Trackliste des Albums:
(alle Lieder wurden von Joan Armatrading komponiert)
1. „Me Myself I“ *
2. „Ma-Me-O Beach“
3. „Friends“
4. „Is It Tomorrow Yet“
5. „Turn out the Light“
6. „When You Kisses Me“
7. „All the Way from America“ *
8. „Feeling in My Heart (for You)“
9. „Simon“
10. „I Need You“
(* auch als Single erschienen)
Das Album beginnt gleich mit dem Titelsong, der auch als Single erschien und gewissermaßen die neue Richtung vorgibt und auf mich damals wie heute eher abschreckend wirkt(e). Halbwegs akzeptabel finde ich noch das kurze, etwas schräge Gitarrensolo gegen Ende des Liedes von Chris Spedding. Aber dieses Lied wie überhaupt das ganze Album muss ja Fans gefunden haben, sonst wäre es nicht so erfolgreich.
Joan Armatrading – Me Myself I
Das nächste Lied ‚Ma-Me-O Beach’ bezieht sich auf einen Urlaubsort in Alberta, Kanada.

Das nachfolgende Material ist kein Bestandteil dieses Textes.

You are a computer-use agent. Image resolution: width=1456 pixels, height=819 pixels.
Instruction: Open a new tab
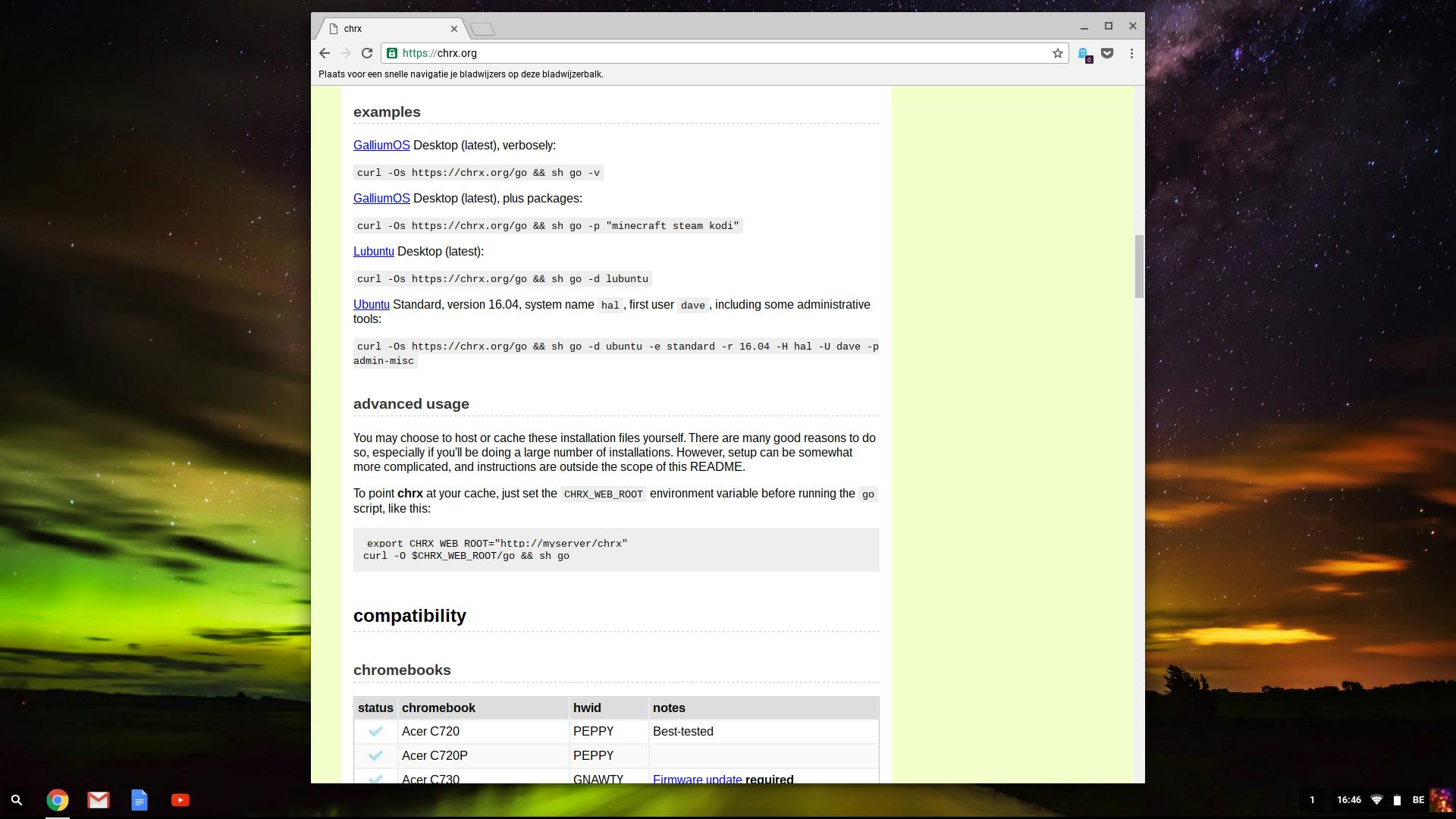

Joan sah wohl bei einer Fahrt durch die dortige Gegend das Straßenschild mit dem Namen des Ortes und fand den Namen so witzig, um diesen für dieses Lied zu benutzen. Man mag es mögen oder nicht: Mir geht das Popping beim Bass, das Anreißen der Saiten, etwas auf den Nerv und ist auch auf mindestens zwei anderen Liedern des Albums zu hören.
Aber kein Album aus dieser 80-er Jahre-Phase ohne mindestens zwei, drei Stücke, die mir dann doch gefallen und die ‚alte’ Joan Armatrading hören lassen. ‚Turn Out the Light’ ließ ähnlich wie das Lied ‚Willow’ die Zuschauer bei Konzerten die Feuerzeuge zücken.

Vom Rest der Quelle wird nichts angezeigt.